Why We Fight
During WWII, the government produced a documentary series entitled "Why We Fight." These films were produced by film director Frank Capra, and designed to educate military personnel on the reasons behind our involvement in the Second World War. Army Chief of Staff General George Marshall began the program after it was discovered that the first wave of pre-war draftees "haven't the slightest enthusiasm for this war or this cause."
Almost seven decades later, we no longer have that problem. I am continually impressed with the quality of our soldiers, sailors, airmen and marines, and their clear understanding of what's at stake in the War on Terror. They are determined to see the mission through, even as many in Washington express doubts about our ability to win the war, or (in the case of feckless John Kerry), even accuse the troops of "terrorizing" civilians. In fact, a latter-day version of "Why We Fight" should be aimed at American civilians and our political leaders, who (seemingly) don't have a clue about the realities of our current conflict.
But for a solider or Marine on the ground, war is more than geopolitics; it's about doing your job so the task gets done, taking care of your buddies, keeping faith with those above and below you in the chain of command, and an overridding belief that your cause and mission are just. Sgt Mike Stokley of the Georgia National Guard was such a man. He died on August 15, 2005 in Iraq, the victim of an IED attack. Sgt Stokley's father has written a letter about his son, posted in the Mudville Gazette. It is extraordinarily moving, and beautifully describes the ideals that led his son into the Army, and on to Iraq.

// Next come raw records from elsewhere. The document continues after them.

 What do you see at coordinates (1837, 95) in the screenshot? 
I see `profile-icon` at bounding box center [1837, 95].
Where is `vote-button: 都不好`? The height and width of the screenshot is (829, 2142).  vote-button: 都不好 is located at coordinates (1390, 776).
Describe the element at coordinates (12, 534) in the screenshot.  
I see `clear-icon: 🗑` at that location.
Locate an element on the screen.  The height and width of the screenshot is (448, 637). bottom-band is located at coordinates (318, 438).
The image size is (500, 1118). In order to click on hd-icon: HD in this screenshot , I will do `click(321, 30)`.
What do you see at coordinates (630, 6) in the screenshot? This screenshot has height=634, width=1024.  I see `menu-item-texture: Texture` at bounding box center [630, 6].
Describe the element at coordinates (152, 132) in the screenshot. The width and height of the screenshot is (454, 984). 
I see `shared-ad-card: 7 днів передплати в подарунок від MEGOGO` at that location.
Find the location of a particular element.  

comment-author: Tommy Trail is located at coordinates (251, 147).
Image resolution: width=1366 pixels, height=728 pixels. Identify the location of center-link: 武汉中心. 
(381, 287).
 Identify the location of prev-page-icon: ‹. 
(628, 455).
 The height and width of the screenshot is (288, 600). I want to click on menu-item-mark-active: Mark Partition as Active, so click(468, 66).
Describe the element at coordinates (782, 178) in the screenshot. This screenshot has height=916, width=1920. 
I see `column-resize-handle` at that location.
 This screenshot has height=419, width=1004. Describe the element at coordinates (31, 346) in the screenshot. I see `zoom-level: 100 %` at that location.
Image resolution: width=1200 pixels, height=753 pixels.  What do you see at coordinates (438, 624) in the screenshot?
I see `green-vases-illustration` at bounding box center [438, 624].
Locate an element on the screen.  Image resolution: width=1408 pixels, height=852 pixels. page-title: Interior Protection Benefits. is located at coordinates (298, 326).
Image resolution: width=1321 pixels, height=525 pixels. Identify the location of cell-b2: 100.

"Why We Fight" was not a mystery to Sgt Stokley; he did not view Iraq as a quagmire or a lost cause. He never lost hope in the cause that sent him to the Middle East and ultimately claimed his life. Sgt Stokley understood "Why We Fight." To honor his memory--and those of our other fallen heroes--we need follow their resolve, and see the mission through to victory. It is the only fitting tribute for such remarkable men.